» **Available records**

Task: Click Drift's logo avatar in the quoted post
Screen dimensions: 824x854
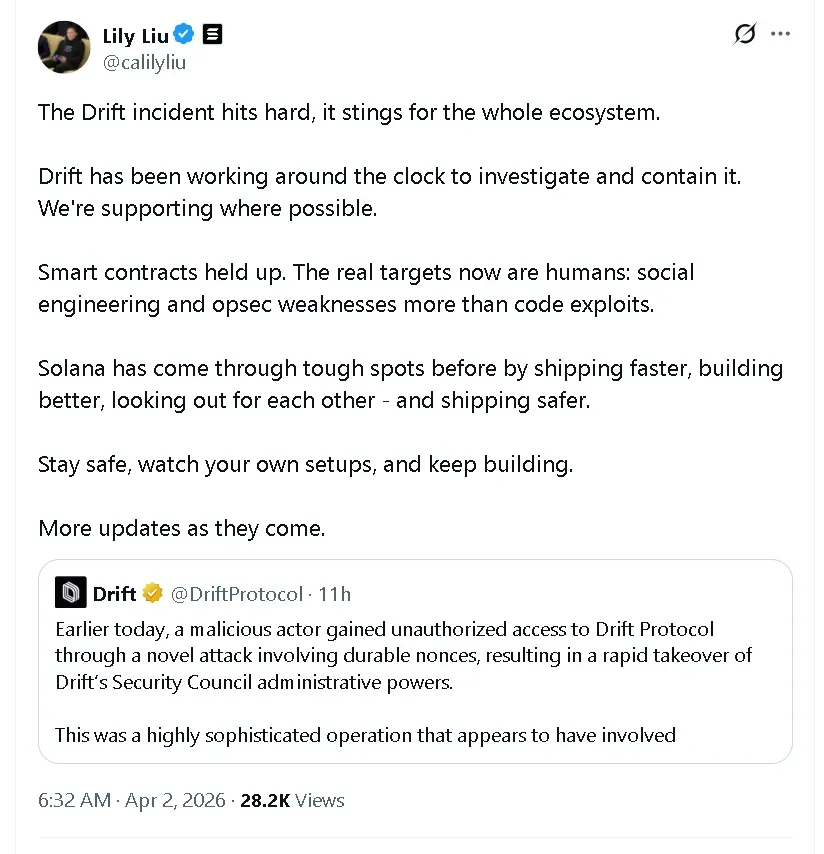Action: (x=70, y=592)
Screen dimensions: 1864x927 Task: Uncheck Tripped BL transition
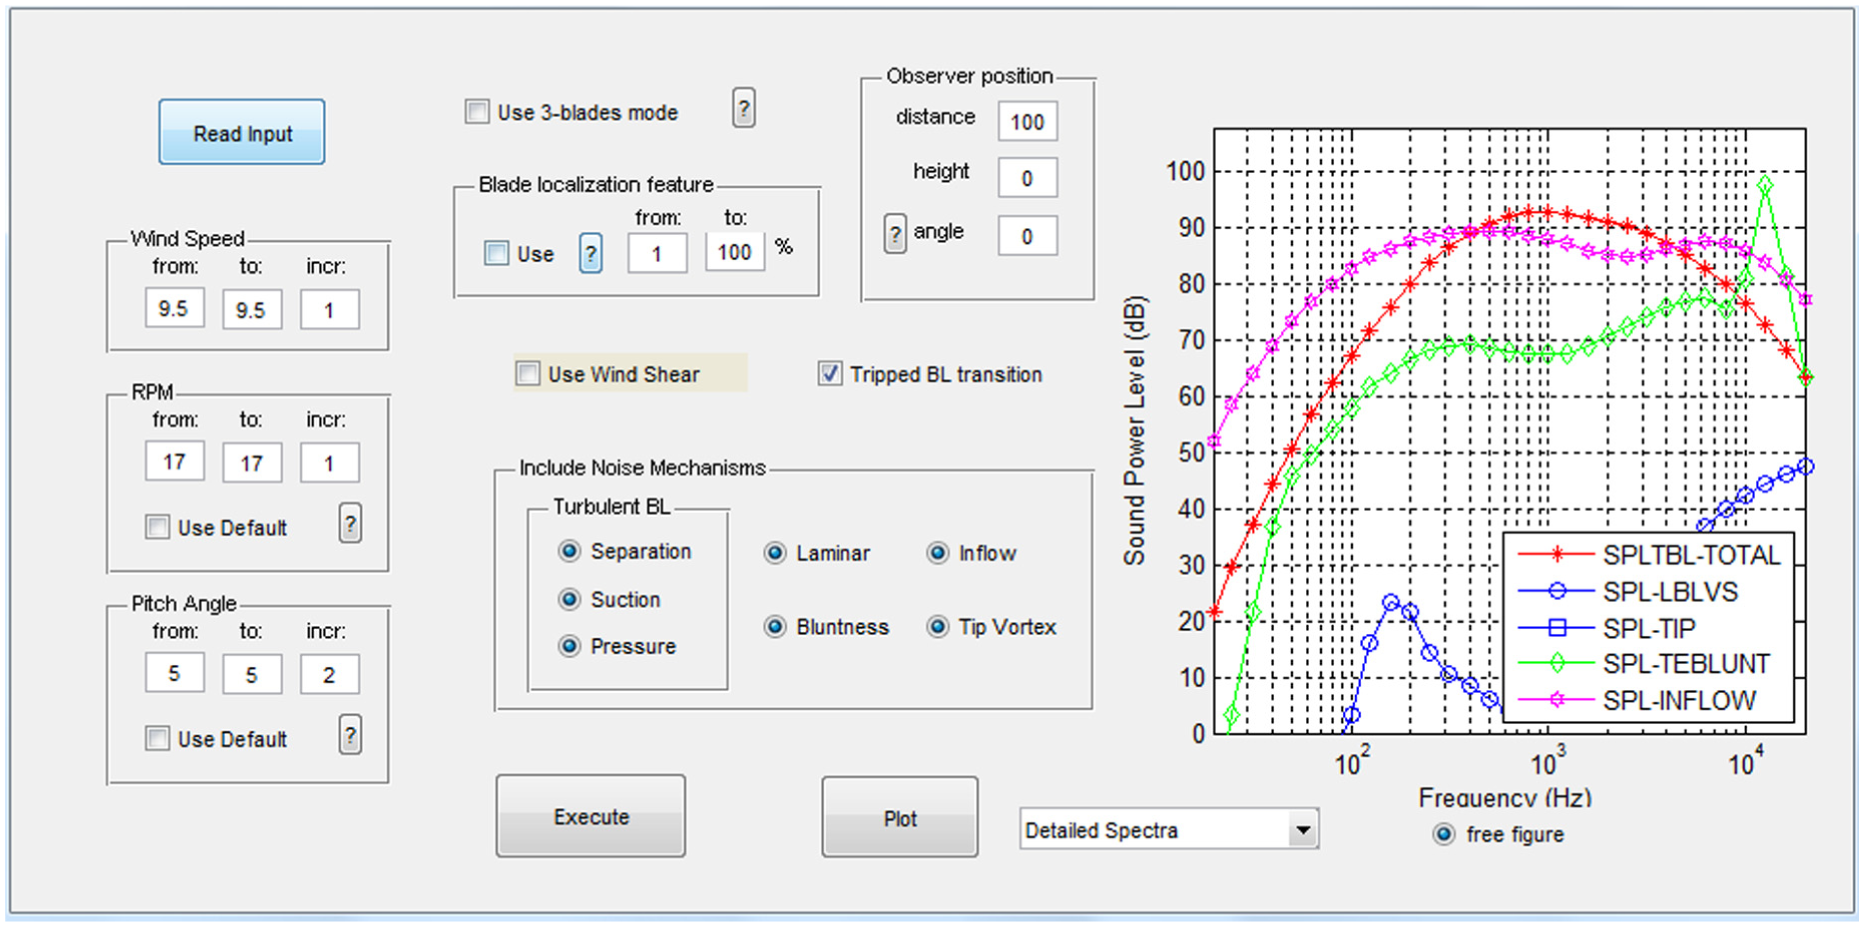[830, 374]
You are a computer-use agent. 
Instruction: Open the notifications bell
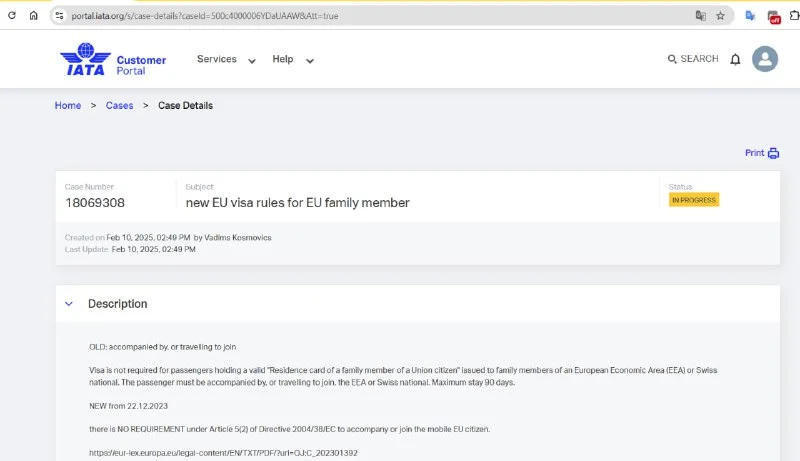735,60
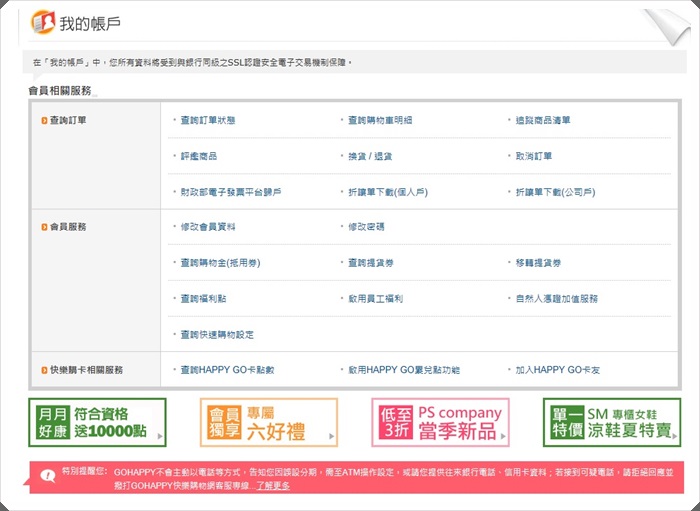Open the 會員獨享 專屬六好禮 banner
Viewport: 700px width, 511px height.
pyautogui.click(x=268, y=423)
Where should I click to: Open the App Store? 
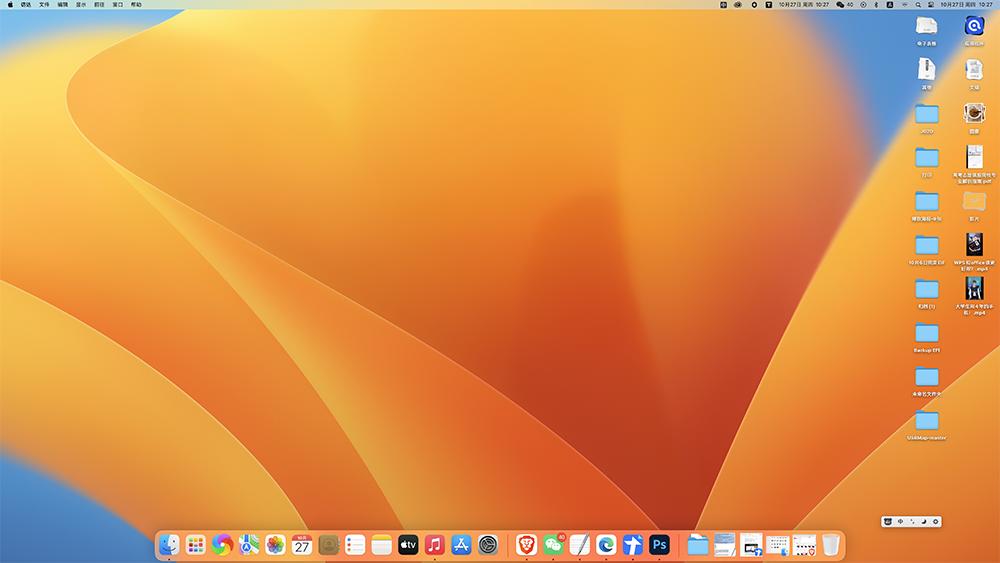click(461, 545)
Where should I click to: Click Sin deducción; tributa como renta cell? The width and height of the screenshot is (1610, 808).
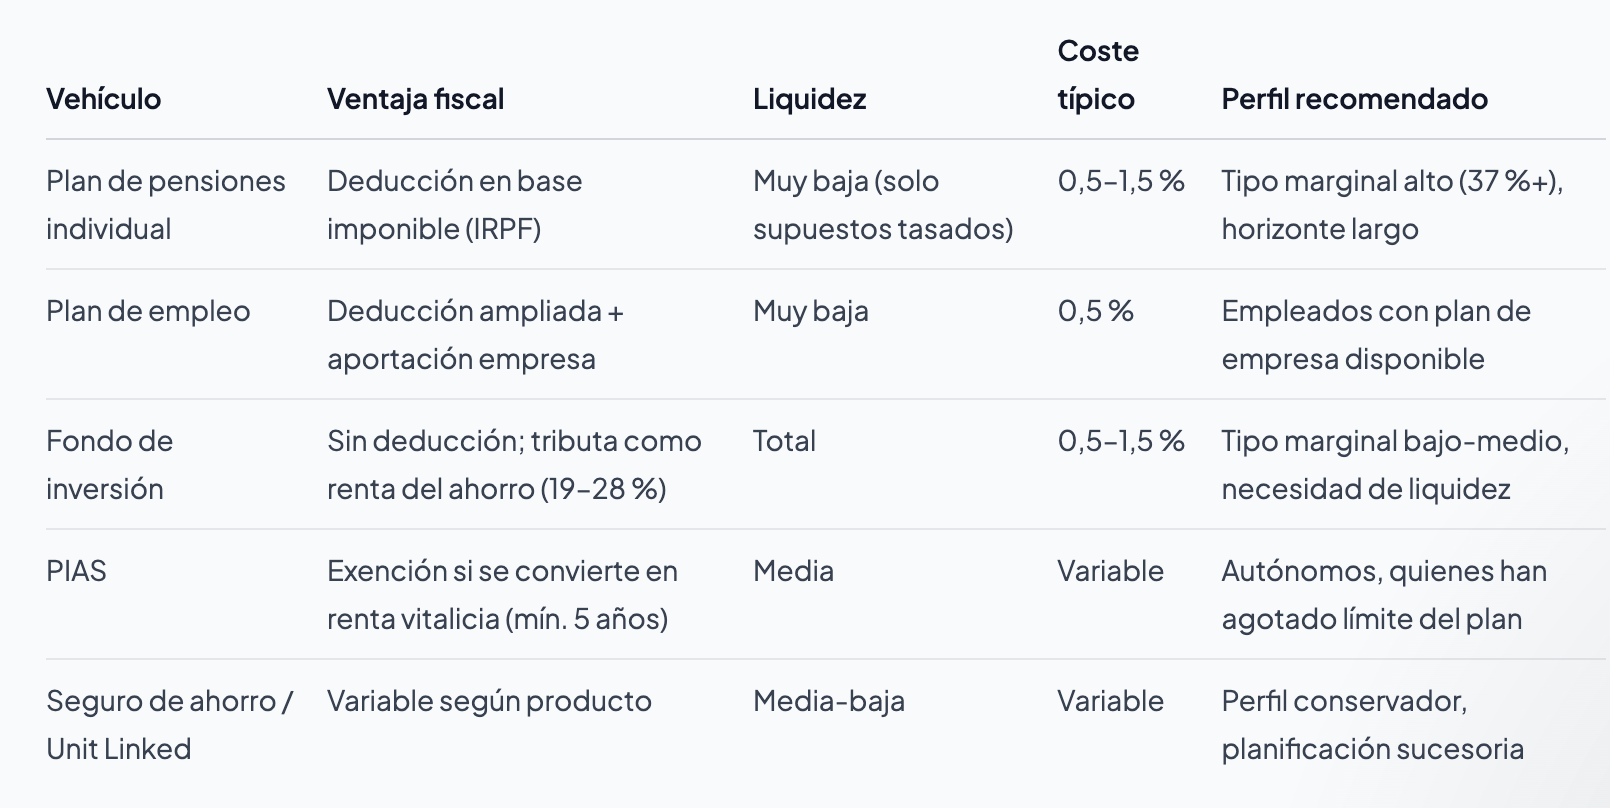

» **Task goal**
Gather each line in the items above that contains the string "width" and list those lines in their original order.

» **Task response**
Viewport: 700px width, 511px height.
Where should I click to: Click Sin deducción; tributa como renta cell? The width and height of the screenshot is (1610, 808).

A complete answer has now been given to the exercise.